Auf Euboia, der zweitgrößten griechischen Insel an der Ostküste Mittelgriechenlands gelegen, befindet sich die Stadt Karystos. Diese wurde um 490 v. Chr. von den Persern erobert und musste 480 v. Chr. Schiffe für die Flotte des Perserkönigs Xerxes stellen. Nach dem Sieg der Griechen über die Perser wurde Karystos 475 v. Chr. von Athen gezwungen, dem Attisch-Delischen Seebund beizutreten und einen jährlichen Tribut von 7½ Talenten, nach 450/49 v. Chr. von 5 Talenten, zu entrichten. Während der Diadochenzeit, der Zeit nach dem Tode Alexanders des Großen (ab 323 v. Chr.), beherrschten die Makedonen die Stadt. 198 v. Chr. wurde Karystos von einer römisch-pergamenischen Flotte erobert und zwei Jahre später zur „civitas libera“ (freien Stadt) erklärt. Berühmtheit erlangte Karystos zur Römerzeit vor allem wegen des hochgeschätzten grünen Marmors, der nordwestlich der Stadt abgebaut wurde.

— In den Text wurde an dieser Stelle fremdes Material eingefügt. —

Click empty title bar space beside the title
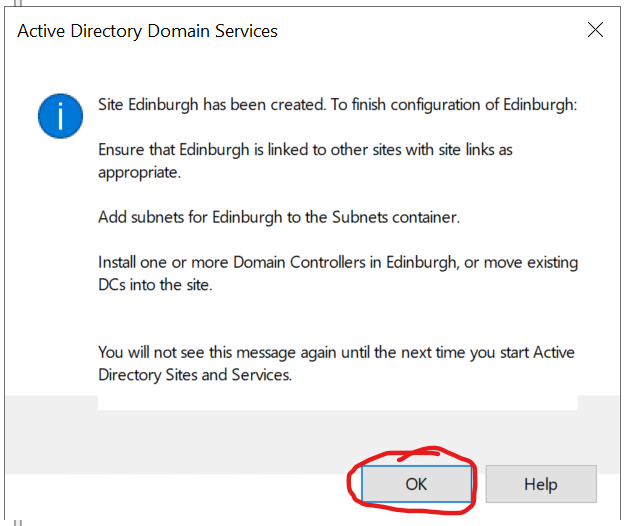430,31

Anders als die meisten Münznominale von Karystos, die immer wieder Herakles, Poseidon, Zeus, Apollon oder einer „verschleierten“ Göttin huldigen, zeigen die silbernen Statere bzw. Didrachmen der Stadt eher ungwöhnliche, profane Münzmotive. So sehen wir auf ihren Vorderseiten eine nach rechts stehende Kuh mit zurückgewandtem Kopf, die ihr Kalb säugt, und auf ihren Rückseiten einen nach rechts stehenden Hahn. Wirken Kuh, Kalb und Hahn auf den zwischen 510/500 und 480/465 v. Chr. geprägten Stateren noch ziemlich archaisch stilisiert, so erscheinen sie auf den klassischen oder hellenistischen Prägungen überaus naturgetreu und eindrucksvoll. Die Stadt weist mit diesen Münzbildern auf die bedeutende Viehzucht hin, wobei Kuh und Kalb zugleich an ein sprechendes Wappen erinnern, hat doch der Name Euboia die Bedeutung „rinderreiches Land“.
Über den genauen Zeitpunkt ihrer Ausprägung sind sich die Numismatiker allerdings uneins. Laut David R. Sear wurden diese späteren Statere zwischen 350 und 300 v. Chr. geprägt und laut Oliver D. Hoover erst zwischen 270 und 253 v. Chr.
Übrigens, die Umschrift KA–RYSTION bedeutet ([Münze] der Karyster).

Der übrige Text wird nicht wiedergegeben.